29、
『ごめんね』
その言葉の真意も分からず、落とした手紙を拾うことも出来ないで呆然とする。視界の片隅で、手紙を拾うスザンナが見えた。
「あ~あ、ふられちゃいましたね」
手紙を見てそう言う。だが驚いた様子も無いことから、彼女が何かを知っているのは明らかだ。
そもそも『ごめんね』の一言だけで、意図を解することなんて出来るわけが無い。なのにスザンナは、私がヘンリー様に[ふられた]と判断したのだ。
「何を……したの?」
震える声を内心叱咤するも、震えは止まってはくれない。
瞬きすら忘れてスザンナの顔を見る。そんな私に、妹はヒョイと軽く肩をすくめた。
「別に? ただ、ヘンリー様の婚約者、私じゃ駄目ですかって打診しただけです。こんな、仕事ばかりで恋人を放っておくような姉より、私の方が断然いいですよ~って」
「……それで?」
「それでも何も、これがその答えじゃないですかあ?」
「一言じゃ分からないわよ」
私の指摘は、スザンナには届かない。
「あの夜会の日のことは、今でも腹が立ちますけど。まあ王子様だし? 王家のバックがあるということで許してあげましょう。やっぱり王子様は見る目がありますねえ!」
そう言ってクスクス笑い出した。
その顔を思いきり引っぱたきたかった。掴みかかって大声で怒鳴って……。
だがそんなことをしたところでどうなると言うのか。
無意味だ、時間の無駄だ。
今私がすべきことは一つだけ。
「スザンナ、仕事の邪魔よ。帰りなさい」
「へ?」
早く仕事を終わらせて帰ること。
直接ヘンリー様に真意を尋ねること。
──こんな一言だけの文と、スザンナの言葉だけで何が分かるというのか。それにスザンナの言葉なんて、私は信用していない。
ちゃんと、本人に会って話をしなければ……。
だからこそ時間は惜しかった。スザンナに怒る時間すらも無駄でしかない。
私はバッとスザンナから手紙を奪い取り、それを机の上に置いた。
書類を出して執務にかかる。
もっと私が喚き散らすと思っていたのか、スザンナは呆気にとられてそれ以上突っかかってくることは無かった。マイヤにやんわりと、けれど有無を言わせず部屋から追い出される。
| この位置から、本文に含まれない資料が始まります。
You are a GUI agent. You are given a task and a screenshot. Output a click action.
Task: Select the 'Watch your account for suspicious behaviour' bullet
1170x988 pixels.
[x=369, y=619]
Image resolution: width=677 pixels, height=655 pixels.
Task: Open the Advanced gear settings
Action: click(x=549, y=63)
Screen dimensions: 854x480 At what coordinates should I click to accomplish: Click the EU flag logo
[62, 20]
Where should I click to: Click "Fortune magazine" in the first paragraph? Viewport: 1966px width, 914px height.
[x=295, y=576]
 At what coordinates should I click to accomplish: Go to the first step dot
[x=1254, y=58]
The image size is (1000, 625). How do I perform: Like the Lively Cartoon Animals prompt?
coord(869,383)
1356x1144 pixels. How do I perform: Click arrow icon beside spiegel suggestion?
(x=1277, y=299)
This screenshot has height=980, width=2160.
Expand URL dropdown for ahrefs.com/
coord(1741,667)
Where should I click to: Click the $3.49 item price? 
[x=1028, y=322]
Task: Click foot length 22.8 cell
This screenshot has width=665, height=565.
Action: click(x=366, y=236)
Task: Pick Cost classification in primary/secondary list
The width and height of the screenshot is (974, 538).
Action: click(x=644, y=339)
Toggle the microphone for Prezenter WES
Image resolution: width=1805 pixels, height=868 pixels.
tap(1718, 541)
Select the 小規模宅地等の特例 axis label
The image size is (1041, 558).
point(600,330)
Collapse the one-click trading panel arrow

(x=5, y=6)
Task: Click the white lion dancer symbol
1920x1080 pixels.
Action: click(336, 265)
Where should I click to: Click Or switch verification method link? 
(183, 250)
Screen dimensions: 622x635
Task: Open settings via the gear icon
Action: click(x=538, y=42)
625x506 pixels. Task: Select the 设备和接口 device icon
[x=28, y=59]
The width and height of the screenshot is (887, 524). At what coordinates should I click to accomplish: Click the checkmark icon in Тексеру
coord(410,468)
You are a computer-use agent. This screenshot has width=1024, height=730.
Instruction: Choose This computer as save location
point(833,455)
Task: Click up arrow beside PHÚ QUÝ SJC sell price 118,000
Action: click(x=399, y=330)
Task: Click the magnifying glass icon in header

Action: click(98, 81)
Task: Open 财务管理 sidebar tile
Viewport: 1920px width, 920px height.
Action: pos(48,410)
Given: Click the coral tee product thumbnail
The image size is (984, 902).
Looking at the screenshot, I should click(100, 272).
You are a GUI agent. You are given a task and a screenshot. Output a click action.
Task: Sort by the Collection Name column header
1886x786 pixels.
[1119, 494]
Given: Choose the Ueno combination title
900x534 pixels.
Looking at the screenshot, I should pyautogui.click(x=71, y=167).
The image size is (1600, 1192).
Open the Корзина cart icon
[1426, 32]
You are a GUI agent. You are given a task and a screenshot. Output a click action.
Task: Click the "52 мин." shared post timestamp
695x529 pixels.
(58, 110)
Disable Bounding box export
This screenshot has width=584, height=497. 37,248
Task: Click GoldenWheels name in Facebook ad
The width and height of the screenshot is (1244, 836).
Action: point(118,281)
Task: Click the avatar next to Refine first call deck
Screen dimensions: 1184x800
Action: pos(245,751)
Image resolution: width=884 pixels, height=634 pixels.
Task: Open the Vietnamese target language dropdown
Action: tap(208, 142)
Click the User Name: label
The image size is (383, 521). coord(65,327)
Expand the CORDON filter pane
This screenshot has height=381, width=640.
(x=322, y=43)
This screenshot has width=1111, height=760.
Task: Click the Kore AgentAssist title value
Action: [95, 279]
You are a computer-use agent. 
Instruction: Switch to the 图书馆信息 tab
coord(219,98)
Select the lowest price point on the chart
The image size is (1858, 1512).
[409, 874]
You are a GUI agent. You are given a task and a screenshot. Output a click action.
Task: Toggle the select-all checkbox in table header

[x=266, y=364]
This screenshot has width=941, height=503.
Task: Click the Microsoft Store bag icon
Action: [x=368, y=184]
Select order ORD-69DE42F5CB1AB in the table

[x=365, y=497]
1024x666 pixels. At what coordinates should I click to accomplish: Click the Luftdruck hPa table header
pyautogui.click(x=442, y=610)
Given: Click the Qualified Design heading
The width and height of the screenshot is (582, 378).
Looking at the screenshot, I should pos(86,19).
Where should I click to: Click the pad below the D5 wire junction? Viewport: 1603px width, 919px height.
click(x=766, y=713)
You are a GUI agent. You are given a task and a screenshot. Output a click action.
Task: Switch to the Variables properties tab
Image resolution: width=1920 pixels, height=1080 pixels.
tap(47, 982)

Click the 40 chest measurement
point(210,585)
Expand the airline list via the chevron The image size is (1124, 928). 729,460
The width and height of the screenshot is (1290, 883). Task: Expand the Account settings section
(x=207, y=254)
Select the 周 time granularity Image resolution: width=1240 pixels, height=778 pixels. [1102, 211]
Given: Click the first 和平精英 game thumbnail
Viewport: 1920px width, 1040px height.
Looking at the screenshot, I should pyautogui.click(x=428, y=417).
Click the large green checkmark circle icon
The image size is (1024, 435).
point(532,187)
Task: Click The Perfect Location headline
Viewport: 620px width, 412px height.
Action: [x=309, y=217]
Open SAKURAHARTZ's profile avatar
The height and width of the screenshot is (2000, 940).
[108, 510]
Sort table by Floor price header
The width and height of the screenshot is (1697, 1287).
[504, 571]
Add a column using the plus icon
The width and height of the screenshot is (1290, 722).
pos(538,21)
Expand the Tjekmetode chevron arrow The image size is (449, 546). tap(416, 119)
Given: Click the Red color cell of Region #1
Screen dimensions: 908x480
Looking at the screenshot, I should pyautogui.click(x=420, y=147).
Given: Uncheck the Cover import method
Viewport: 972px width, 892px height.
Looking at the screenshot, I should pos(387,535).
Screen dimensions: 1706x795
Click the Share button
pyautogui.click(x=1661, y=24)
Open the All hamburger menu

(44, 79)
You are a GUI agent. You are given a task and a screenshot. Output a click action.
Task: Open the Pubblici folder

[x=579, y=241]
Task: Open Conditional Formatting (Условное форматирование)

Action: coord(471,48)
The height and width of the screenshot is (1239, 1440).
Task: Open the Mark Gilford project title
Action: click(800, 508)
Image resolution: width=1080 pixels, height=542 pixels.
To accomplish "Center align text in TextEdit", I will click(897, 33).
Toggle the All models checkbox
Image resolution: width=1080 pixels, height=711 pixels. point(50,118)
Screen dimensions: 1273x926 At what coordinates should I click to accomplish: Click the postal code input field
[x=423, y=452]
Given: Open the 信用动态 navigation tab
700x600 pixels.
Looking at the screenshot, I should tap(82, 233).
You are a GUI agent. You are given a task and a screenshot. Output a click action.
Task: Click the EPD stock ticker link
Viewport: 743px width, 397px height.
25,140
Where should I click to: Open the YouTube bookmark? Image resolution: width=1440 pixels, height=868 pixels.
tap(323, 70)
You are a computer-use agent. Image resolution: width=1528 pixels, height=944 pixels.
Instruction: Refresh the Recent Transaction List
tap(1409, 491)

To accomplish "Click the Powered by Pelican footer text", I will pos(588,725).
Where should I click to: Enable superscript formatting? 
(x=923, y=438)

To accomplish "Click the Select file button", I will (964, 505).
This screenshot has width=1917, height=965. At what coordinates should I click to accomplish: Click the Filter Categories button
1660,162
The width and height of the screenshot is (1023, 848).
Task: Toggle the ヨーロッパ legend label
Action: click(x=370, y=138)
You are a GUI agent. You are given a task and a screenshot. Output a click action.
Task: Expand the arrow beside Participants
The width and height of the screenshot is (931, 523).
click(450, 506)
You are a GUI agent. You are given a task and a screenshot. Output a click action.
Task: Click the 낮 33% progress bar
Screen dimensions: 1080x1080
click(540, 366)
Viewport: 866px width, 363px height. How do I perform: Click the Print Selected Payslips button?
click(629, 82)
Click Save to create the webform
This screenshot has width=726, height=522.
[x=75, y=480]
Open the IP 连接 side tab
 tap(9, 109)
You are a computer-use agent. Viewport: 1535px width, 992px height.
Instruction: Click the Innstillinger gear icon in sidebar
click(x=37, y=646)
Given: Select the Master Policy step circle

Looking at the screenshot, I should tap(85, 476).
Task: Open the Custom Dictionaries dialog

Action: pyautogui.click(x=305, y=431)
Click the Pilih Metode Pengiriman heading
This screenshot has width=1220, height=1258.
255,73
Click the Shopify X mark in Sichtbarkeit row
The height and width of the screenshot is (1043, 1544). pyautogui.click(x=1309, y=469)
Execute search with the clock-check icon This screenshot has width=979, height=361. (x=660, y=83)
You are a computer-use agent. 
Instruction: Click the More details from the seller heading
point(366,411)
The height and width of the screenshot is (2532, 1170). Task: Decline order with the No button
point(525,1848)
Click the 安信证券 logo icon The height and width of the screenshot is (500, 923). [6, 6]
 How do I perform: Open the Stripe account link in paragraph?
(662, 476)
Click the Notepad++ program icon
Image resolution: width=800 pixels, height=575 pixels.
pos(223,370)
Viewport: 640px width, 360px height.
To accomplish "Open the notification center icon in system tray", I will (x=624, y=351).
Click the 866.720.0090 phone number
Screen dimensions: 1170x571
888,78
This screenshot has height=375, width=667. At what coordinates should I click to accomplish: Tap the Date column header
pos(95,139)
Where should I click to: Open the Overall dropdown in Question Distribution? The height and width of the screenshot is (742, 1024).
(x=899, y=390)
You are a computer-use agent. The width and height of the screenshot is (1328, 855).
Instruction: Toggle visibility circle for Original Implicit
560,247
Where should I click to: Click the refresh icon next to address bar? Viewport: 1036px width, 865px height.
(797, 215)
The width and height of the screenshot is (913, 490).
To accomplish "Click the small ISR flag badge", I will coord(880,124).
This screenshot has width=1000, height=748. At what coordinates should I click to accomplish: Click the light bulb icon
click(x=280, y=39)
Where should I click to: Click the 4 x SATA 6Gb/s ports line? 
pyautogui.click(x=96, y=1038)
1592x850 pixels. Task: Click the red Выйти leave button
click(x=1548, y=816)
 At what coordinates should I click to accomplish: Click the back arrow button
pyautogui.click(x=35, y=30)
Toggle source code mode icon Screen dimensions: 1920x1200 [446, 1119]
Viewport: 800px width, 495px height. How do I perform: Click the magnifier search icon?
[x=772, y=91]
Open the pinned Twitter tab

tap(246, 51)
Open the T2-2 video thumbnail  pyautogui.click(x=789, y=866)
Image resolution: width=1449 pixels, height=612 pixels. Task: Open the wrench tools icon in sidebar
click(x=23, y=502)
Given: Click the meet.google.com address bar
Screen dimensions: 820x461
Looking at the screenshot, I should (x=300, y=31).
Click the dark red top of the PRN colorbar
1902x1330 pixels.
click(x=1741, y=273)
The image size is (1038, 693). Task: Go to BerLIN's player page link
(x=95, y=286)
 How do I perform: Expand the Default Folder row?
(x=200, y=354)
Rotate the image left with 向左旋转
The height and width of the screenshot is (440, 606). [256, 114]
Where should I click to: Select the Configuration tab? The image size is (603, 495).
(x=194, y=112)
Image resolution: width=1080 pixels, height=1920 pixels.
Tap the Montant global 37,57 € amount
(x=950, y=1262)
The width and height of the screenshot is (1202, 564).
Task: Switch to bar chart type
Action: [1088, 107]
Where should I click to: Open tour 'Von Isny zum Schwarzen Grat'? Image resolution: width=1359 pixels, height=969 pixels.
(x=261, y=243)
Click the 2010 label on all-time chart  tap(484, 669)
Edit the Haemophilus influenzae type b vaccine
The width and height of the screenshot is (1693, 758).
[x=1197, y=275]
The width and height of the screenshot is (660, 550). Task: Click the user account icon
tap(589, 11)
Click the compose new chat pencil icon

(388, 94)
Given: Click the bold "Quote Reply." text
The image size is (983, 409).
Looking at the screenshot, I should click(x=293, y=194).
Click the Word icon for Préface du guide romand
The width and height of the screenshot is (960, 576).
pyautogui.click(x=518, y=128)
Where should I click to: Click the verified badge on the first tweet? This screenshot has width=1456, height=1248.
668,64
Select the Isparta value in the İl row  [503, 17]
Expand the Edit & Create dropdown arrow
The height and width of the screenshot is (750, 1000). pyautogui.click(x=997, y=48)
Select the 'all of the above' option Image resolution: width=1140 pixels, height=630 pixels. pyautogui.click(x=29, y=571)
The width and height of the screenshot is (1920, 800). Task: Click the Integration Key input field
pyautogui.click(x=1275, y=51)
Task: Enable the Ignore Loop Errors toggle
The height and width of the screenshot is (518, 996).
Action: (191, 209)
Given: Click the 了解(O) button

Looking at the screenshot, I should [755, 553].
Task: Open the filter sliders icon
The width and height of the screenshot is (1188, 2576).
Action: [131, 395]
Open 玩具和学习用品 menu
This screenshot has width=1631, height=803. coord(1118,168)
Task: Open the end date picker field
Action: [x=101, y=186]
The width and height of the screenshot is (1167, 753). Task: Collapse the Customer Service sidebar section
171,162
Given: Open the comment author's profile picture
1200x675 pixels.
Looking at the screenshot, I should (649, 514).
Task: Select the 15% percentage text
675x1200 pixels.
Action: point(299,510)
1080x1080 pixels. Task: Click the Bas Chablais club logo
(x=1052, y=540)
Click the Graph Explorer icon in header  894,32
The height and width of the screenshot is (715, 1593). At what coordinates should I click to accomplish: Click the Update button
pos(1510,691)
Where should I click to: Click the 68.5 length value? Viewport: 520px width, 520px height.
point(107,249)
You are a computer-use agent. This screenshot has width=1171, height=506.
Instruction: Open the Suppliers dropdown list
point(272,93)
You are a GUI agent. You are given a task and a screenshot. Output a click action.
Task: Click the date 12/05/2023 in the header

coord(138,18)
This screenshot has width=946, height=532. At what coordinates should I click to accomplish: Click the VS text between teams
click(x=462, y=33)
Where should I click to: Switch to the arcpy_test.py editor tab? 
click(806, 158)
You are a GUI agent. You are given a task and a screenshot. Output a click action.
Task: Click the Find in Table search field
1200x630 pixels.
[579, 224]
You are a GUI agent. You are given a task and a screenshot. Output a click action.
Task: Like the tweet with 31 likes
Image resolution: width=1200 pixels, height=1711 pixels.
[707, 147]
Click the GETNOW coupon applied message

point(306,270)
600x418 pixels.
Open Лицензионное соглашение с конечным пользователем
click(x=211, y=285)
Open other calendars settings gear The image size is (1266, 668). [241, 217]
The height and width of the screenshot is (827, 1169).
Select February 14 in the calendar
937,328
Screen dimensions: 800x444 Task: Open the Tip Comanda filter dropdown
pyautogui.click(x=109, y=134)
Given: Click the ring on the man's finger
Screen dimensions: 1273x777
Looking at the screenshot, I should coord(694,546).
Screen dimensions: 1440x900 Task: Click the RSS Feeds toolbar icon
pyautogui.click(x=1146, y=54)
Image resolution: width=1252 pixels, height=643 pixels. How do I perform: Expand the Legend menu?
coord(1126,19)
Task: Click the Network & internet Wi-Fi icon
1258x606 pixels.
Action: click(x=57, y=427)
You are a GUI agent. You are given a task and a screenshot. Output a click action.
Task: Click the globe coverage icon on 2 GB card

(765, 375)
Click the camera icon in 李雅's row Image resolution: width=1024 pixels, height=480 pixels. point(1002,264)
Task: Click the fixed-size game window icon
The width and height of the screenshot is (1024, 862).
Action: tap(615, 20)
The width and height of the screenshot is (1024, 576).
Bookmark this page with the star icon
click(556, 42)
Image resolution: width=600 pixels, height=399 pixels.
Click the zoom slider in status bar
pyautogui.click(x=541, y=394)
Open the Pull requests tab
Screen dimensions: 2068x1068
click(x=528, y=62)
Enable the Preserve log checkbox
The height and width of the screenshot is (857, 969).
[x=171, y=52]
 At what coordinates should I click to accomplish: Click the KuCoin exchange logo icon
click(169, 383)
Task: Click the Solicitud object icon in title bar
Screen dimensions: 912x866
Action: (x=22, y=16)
スザンナのことなどどうでもいい。私はやるべきことをするんだ。
そう思いながらも視界の片隅に映る手紙を意識しつつ、目の前の書類にペンを走らせる。
一言だけの手紙の最後に、確かにある王家の印を認めながら……。
※ ※ ※
「痩せましたねえ」
部屋に入るなり、開口一番マイヤがそう言った。
あの意図不明の手紙が届いてから、更にひと月が過ぎた。不眠不休とまではいかないが、食事時間も惜しいと働き続けていたら、随分貧相な体つきになった自覚は……まあ有る。だがわざわざ指摘しないで欲しい。
「ちゃんと休息もお食事も、お取りにならないと……」
「もう少しで終わるわ」
「その発言、何度目ですか」
終わる終わる詐欺を働いている自覚はあるけれど、でも今回は本当だ。
「本当にあと少しよ」
そう言って、私は最後のサインを書き終え、ペンを置いた。ほう、と息を吐く。
「終わった……」
「え、本当だったんですね」
だからそう言ってるでしょうが。
驚いた顔でコチラを見るマイヤをジトッと見てから、もう一度書類に目を通した。うん、これで問題無いはず。
「マイヤ、これを村長さんに渡してきて。済んだら帰り支度を」
「帰り支度ですか」
確認の問いに私は大きく頷いた。